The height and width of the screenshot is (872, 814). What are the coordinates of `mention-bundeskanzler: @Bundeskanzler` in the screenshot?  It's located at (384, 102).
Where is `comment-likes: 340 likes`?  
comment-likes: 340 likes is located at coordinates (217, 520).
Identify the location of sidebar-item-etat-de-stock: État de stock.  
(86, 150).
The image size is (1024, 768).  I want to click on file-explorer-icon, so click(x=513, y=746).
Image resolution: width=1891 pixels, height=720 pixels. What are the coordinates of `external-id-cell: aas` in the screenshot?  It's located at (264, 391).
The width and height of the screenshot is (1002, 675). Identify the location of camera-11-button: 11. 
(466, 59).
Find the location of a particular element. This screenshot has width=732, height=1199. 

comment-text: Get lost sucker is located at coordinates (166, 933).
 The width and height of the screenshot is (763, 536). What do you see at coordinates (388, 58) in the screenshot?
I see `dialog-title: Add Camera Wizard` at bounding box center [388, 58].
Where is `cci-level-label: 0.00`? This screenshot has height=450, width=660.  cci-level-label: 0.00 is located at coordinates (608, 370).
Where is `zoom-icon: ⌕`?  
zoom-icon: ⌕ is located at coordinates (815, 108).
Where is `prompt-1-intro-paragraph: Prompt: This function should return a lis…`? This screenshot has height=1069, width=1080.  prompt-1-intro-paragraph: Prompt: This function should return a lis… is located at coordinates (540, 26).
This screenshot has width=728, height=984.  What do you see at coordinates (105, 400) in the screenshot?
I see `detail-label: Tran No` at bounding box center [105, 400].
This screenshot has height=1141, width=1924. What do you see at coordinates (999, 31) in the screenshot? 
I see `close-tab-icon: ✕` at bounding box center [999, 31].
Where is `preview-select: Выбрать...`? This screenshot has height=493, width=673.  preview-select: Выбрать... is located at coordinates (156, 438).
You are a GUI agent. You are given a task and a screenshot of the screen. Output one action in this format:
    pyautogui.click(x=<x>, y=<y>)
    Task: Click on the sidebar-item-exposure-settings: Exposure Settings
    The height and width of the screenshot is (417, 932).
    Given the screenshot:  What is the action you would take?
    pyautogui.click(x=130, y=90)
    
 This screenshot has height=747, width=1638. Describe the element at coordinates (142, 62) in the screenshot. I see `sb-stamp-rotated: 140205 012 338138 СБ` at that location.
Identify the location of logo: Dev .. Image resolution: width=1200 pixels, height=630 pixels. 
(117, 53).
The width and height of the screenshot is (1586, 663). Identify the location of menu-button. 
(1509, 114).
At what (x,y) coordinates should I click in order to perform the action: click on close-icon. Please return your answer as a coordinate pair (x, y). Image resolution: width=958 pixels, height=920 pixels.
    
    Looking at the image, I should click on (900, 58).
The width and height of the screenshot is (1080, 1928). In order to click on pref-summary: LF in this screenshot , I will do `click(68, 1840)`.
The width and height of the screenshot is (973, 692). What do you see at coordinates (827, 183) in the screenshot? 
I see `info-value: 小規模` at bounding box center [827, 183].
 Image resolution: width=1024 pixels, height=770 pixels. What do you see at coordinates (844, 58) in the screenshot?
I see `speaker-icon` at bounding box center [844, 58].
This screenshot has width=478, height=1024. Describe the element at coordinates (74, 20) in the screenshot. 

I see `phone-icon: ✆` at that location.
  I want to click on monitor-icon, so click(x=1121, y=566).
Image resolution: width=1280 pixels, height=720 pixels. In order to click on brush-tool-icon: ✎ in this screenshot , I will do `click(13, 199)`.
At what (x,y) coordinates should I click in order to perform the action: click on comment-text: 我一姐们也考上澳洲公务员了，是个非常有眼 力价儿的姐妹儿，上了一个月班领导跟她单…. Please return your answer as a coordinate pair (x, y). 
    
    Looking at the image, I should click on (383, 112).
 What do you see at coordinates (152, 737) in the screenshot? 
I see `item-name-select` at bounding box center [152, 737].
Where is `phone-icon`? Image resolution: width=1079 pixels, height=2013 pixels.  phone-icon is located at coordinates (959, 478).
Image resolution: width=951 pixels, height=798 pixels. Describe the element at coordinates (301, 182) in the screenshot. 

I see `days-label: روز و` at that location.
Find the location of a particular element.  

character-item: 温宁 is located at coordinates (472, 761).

---*---

Print every one of the records above again, word for word, with no changes.

The height and width of the screenshot is (872, 814). What are the coordinates of `mention-bundeskanzler: @Bundeskanzler` in the screenshot?  It's located at (384, 102).
Where is `comment-likes: 340 likes`?  
comment-likes: 340 likes is located at coordinates (217, 520).
Identify the location of sidebar-item-etat-de-stock: État de stock.  
(86, 150).
The image size is (1024, 768).  I want to click on file-explorer-icon, so click(x=513, y=746).
Image resolution: width=1891 pixels, height=720 pixels. What are the coordinates of `external-id-cell: aas` in the screenshot?  It's located at (264, 391).
The width and height of the screenshot is (1002, 675). Identify the location of camera-11-button: 11. 
(466, 59).
Find the location of a particular element. This screenshot has width=732, height=1199. 

comment-text: Get lost sucker is located at coordinates (166, 933).
 The width and height of the screenshot is (763, 536). What do you see at coordinates (388, 58) in the screenshot?
I see `dialog-title: Add Camera Wizard` at bounding box center [388, 58].
Where is `cci-level-label: 0.00`? This screenshot has height=450, width=660.  cci-level-label: 0.00 is located at coordinates (608, 370).
Where is `zoom-icon: ⌕`?  
zoom-icon: ⌕ is located at coordinates (815, 108).
Where is `prompt-1-intro-paragraph: Prompt: This function should return a lis…`? This screenshot has height=1069, width=1080.  prompt-1-intro-paragraph: Prompt: This function should return a lis… is located at coordinates (540, 26).
This screenshot has width=728, height=984.  What do you see at coordinates (105, 400) in the screenshot?
I see `detail-label: Tran No` at bounding box center [105, 400].
This screenshot has height=1141, width=1924. What do you see at coordinates (999, 31) in the screenshot? 
I see `close-tab-icon: ✕` at bounding box center [999, 31].
Where is `preview-select: Выбрать...`? This screenshot has height=493, width=673.  preview-select: Выбрать... is located at coordinates (156, 438).
You are a GUI agent. You are given a task and a screenshot of the screen. Output one action in this format:
    pyautogui.click(x=<x>, y=<y>)
    Task: Click on the sidebar-item-exposure-settings: Exposure Settings
    The height and width of the screenshot is (417, 932).
    Given the screenshot:  What is the action you would take?
    pyautogui.click(x=130, y=90)
    
 This screenshot has height=747, width=1638. Describe the element at coordinates (142, 62) in the screenshot. I see `sb-stamp-rotated: 140205 012 338138 СБ` at that location.
Identify the location of logo: Dev .. Image resolution: width=1200 pixels, height=630 pixels. 
(117, 53).
The width and height of the screenshot is (1586, 663). Identify the location of menu-button. 
(1509, 114).
At what (x,y) coordinates should I click in order to perform the action: click on close-icon. Please return your answer as a coordinate pair (x, y). Image resolution: width=958 pixels, height=920 pixels.
    
    Looking at the image, I should click on (900, 58).
The width and height of the screenshot is (1080, 1928). In order to click on pref-summary: LF in this screenshot , I will do `click(68, 1840)`.
The width and height of the screenshot is (973, 692). What do you see at coordinates (827, 183) in the screenshot? 
I see `info-value: 小規模` at bounding box center [827, 183].
 Image resolution: width=1024 pixels, height=770 pixels. What do you see at coordinates (844, 58) in the screenshot?
I see `speaker-icon` at bounding box center [844, 58].
This screenshot has width=478, height=1024. Describe the element at coordinates (74, 20) in the screenshot. 

I see `phone-icon: ✆` at that location.
  I want to click on monitor-icon, so click(x=1121, y=566).
Image resolution: width=1280 pixels, height=720 pixels. In order to click on brush-tool-icon: ✎ in this screenshot , I will do `click(13, 199)`.
At what (x,y) coordinates should I click in order to perform the action: click on comment-text: 我一姐们也考上澳洲公务员了，是个非常有眼 力价儿的姐妹儿，上了一个月班领导跟她单…. Please return your answer as a coordinate pair (x, y). 
    
    Looking at the image, I should click on (383, 112).
 What do you see at coordinates (152, 737) in the screenshot? 
I see `item-name-select` at bounding box center [152, 737].
Where is `phone-icon`? Image resolution: width=1079 pixels, height=2013 pixels.  phone-icon is located at coordinates (959, 478).
Image resolution: width=951 pixels, height=798 pixels. Describe the element at coordinates (301, 182) in the screenshot. 

I see `days-label: روز و` at that location.
Find the location of a particular element.  

character-item: 温宁 is located at coordinates (472, 761).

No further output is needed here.